Dragonfly2 When using advanced storage strategy, why copy the peer data file into the same dir as the output file?

Per the documentation, when using the io.d7y.storage.v2.advance storage strategy, the peer data file is copied into the same directory as the output file.

After running dfget <url> -O /tmp/eddie_test, I have observed that there are actually 3 hard links to the file. They are:

/tmp/eddie_test
/tmp/.eddie_test.dfget.cache.<req.PeerID>
<dataDir>/<req.TaskID>/<req.PeerID>/data

Why not just copy the file to the dataDir, and link from there?

Sep 16 '22 18:09 embroede

To avoid copying the daemon cache across filesystems to the specified directory.

Sep 19 '22 04:09 gaius-qi

Hardlink is fast than copying the file. io.d7y.storage.v2.simple storage strategy will copy the file.

Sep 26 '22 01:09 jim3ma

Yep I definitely like the hard link approach. But I don't see why links need to exist in <dataDir> and in the output path.

If the <dataDir> is on a different filesystem, I believe we could use a symlink (and I see there is code already to do this).

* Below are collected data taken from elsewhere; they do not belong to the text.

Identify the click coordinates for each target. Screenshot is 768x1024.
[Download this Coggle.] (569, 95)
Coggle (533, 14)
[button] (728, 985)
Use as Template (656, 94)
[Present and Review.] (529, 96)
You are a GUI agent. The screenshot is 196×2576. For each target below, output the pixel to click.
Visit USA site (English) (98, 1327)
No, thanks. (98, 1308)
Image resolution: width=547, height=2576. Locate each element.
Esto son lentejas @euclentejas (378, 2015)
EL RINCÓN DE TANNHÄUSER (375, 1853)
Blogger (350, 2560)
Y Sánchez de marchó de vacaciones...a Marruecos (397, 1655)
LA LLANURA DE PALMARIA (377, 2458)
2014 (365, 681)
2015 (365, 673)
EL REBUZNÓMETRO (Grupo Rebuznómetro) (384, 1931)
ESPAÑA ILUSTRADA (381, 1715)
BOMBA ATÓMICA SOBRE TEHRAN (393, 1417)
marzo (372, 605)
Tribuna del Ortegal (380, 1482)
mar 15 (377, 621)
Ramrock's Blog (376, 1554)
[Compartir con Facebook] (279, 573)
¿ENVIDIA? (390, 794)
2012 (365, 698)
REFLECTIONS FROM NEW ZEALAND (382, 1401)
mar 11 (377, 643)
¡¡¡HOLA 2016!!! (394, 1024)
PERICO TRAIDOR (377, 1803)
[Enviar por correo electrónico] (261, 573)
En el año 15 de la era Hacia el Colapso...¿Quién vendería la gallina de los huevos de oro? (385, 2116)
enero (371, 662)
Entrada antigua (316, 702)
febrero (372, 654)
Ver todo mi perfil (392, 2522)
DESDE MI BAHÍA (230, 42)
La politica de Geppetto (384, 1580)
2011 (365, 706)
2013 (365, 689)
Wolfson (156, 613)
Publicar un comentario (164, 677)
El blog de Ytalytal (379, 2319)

So just download straight to <dataDir>, and then either hard link or symlink to the output path?

Sep 26 '22 21:09 embroede

The strategy io.d7y.storage.v2.simple will make symlink if is on different filesystems

Sep 27 '22 14:09 jim3ma

It appears that in https://github.com/dragonflyoss/Dragonfly2/blob/main/client/daemon/storage/storage_manager.go#L454 the symlink is done as a fallback if the hard link fails, when using io.d7y.storage.v2.advance.

Sep 27 '22 15:09 embroede

I just updated my comment above, as my <data_dir> wasn't in backticks, so was being hidden.

Oct 31 '22 19:10 embroede

@jim3ma @gaius-qi To clarify, what I'd like to know is: Why is it not sufficient to download the file to the dataDir, and then link (either hardlink or symlink) to it?

Why do we need /tmp/.eddie_test.dfget.cache.<req.PeerID>?

Mar 23 '23 04:03 embroede